Linguistics Graduate Student Colloquium (December 10, 2021 4:00pm) https://events.umich.edu/event/88100 88100-21650292@events.umich.edu Event Begins: Friday, December 10, 2021 4:00pm
Location: Off Campus Location
Organized By: Department of Linguistics

Linguistics graduate students Justin Craft and Danielle Burgess will present their research.

Danielle Burgess:
Investigating the NegFirst Bias in Learning and Communication

ABSTRACT
In response to the apparent tendency for standard negation markers to appear in preverbal position or to "gravitate leftward" across the world's languages, Horn (1989: 452) postulated a "NegFirst principle". Tendencies for negation to appear early in the sentence have been observed by scholars working in typology, language contact, and language acquisition. However, it remains uncertain if it is necessary to postulate and motivate an independent NegFirst preference, or whether the observed tendencies can broadly be explained by other cognitive and linguistic biases which may play a role in basic constituent order patterns, grammaticalization, and language acquisition. In the current study, I use an Artificial Language Learning paradigm to test the existence of a behavioral bias consistent with NegFirst in the behavior of English speakers, and incorporate a dyadic director-matcher task in order to investigate a hypothesis that the NegFirst principle is driven by communicative factors. This study contributes to a growing body of research which aims to corroborate typological tendencies with behavioral evidence at the individual level. In this talk, I will share preliminary results which suggest that English-speaking learners do show behavior consistent with a NegFirst bias, and discuss plans to extend this research to Japanese speakers in the future.

Justin Craft:
The Effect of Listener Experience and Social Expectation on Illusory Percepts

ABSTRACT
Perceptual recalibration research has been central in demonstrating that listeners readily adapt to accented speech as listeners gain experience with accented speakers. Likewise, the sociophonetic literature has demonstrated that listener expectations and experience established through visual or contextual means also appears to drive listener percepts and inferentially aid in efforts to resolve socially conditioned phonetic ambiguities.

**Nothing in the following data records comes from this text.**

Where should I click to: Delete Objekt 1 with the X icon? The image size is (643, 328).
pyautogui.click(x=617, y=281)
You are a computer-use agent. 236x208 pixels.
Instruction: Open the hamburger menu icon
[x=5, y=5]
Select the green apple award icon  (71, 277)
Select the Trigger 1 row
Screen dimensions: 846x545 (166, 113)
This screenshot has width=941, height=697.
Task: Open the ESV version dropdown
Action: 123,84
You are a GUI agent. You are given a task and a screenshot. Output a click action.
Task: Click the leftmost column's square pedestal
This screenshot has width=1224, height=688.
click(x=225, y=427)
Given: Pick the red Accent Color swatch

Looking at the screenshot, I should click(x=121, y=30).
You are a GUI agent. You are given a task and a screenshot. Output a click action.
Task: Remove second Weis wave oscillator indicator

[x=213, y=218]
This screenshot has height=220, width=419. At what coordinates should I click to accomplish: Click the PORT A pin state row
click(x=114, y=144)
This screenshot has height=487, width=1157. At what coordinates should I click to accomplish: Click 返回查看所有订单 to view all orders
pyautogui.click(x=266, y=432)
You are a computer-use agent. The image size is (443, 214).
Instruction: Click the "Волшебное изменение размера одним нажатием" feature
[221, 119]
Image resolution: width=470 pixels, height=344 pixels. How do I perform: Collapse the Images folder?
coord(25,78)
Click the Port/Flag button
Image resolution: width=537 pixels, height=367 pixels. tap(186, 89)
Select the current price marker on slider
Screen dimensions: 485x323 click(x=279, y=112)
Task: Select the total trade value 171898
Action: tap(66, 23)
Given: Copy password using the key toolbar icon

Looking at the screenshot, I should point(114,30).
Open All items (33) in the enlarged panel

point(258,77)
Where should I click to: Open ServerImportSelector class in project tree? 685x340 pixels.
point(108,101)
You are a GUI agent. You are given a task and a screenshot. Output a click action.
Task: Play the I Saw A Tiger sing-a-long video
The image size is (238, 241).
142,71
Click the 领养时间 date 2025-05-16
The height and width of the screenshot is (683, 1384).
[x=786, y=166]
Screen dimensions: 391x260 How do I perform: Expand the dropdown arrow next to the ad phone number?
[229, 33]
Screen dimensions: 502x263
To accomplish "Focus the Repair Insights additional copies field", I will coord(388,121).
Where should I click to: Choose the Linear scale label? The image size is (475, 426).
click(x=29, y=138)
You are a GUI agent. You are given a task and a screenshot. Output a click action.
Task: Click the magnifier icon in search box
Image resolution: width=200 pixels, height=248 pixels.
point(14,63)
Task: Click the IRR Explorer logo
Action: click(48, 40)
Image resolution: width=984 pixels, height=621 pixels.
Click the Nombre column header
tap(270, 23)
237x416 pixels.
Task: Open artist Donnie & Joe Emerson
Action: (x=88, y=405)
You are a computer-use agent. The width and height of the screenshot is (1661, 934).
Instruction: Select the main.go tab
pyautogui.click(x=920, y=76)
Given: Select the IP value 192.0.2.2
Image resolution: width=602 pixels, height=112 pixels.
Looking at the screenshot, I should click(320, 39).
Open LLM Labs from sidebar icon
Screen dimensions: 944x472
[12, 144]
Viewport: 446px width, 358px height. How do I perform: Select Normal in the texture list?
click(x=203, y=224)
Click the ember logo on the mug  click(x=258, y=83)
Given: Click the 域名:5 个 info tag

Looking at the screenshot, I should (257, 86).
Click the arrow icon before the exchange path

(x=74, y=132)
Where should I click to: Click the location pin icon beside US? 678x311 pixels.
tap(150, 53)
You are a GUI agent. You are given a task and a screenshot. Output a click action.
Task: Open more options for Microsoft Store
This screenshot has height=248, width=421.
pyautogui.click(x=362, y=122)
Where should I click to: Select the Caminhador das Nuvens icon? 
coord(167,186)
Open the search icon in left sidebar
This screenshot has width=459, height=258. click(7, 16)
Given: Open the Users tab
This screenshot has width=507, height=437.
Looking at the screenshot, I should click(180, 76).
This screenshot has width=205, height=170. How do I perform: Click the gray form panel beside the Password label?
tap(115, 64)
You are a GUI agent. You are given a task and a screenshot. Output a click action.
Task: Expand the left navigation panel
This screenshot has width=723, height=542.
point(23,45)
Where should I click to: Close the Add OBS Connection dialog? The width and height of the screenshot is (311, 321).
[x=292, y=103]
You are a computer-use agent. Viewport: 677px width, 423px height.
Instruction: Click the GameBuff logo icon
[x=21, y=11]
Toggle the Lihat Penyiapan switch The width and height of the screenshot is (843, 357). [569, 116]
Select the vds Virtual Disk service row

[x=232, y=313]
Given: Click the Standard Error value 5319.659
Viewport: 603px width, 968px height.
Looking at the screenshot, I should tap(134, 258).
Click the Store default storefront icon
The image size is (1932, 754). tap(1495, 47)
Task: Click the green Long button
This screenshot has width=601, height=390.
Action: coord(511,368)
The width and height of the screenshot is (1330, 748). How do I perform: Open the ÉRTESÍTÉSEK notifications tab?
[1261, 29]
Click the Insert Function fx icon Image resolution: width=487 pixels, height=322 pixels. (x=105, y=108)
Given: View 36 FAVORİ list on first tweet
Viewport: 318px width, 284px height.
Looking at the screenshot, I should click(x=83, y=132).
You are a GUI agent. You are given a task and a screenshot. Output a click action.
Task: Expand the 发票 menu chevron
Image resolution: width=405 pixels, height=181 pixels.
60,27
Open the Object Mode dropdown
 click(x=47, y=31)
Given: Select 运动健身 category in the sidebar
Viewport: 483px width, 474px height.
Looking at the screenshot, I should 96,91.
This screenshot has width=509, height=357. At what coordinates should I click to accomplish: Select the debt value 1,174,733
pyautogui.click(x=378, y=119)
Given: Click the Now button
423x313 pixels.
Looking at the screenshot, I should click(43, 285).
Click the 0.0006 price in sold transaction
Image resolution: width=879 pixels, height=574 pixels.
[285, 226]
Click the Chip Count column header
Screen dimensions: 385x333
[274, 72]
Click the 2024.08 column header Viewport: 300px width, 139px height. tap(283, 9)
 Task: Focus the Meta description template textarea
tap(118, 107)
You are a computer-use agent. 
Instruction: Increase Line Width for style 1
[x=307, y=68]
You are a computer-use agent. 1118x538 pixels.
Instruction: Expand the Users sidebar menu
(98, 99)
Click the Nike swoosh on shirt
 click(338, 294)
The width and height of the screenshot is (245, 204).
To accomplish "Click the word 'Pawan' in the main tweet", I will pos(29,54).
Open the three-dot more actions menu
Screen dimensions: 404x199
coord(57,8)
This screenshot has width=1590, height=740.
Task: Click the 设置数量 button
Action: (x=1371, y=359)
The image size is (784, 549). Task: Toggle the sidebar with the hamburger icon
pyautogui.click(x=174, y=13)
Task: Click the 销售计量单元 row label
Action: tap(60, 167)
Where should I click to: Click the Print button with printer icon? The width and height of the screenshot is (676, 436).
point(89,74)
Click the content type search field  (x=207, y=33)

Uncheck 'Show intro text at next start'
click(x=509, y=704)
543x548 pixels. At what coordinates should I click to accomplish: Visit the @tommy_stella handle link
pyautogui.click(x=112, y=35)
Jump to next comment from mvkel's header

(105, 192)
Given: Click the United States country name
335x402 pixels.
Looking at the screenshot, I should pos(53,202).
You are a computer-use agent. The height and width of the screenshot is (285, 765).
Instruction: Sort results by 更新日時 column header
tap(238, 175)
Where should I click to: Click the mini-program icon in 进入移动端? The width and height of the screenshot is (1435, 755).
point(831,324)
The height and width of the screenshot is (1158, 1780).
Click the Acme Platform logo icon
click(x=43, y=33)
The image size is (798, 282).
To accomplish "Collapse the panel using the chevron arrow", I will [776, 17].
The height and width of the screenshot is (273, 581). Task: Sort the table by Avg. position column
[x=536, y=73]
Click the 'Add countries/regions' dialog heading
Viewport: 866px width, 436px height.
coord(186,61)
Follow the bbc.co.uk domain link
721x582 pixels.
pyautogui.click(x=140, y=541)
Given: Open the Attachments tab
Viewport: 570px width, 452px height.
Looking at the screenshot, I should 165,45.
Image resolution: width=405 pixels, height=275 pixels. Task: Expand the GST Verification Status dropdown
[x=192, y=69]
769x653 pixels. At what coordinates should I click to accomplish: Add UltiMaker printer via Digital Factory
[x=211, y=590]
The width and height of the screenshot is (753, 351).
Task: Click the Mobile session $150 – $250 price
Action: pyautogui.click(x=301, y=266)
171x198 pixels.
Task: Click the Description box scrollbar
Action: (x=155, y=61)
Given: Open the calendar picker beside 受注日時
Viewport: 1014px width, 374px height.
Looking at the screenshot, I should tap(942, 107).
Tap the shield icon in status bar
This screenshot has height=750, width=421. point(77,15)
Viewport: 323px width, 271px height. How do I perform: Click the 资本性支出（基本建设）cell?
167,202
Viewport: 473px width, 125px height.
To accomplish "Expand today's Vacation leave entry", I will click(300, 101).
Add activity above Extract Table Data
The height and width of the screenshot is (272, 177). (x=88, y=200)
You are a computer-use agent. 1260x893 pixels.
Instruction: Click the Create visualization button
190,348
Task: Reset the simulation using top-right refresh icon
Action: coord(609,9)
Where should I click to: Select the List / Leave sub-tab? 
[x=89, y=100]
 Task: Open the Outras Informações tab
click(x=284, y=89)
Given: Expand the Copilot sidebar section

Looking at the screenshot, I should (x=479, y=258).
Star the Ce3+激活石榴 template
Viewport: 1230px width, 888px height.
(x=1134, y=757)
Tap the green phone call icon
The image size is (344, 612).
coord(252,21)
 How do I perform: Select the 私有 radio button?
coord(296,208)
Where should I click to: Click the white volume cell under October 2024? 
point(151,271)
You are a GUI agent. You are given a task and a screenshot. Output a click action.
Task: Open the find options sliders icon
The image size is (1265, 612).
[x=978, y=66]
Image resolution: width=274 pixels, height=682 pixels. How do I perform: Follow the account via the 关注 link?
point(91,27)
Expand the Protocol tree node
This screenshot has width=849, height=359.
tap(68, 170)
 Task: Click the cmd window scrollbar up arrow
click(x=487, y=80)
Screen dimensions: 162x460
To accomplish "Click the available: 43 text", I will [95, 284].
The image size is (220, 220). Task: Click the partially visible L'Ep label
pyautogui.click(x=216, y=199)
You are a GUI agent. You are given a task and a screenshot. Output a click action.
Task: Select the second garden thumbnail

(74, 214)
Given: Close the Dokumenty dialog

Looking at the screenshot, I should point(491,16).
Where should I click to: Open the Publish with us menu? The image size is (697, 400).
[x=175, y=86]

In this talk, I'll present preliminary results from one of my dissertation experiments that utilizes McGurk stimuli to probe whether these expectational and recalibratory effects persist in illusory percepts. By breaking the audio-visual integration characteristic of typical speech processing, the use of illusory stimuli targets whether the percepts listeners experience, when stripped of socially meaningful acoustic cues, still show evidence of sociophonetic knowledge that otherwise reflects the variation found in congruent veridical audio-visual signals in the world.

If there is anything we can do to make this event accessible to you, please contact lingadmin@umich.edu. Please be aware that advance notice is necessary as some accommodations may require more time for the university to arrange.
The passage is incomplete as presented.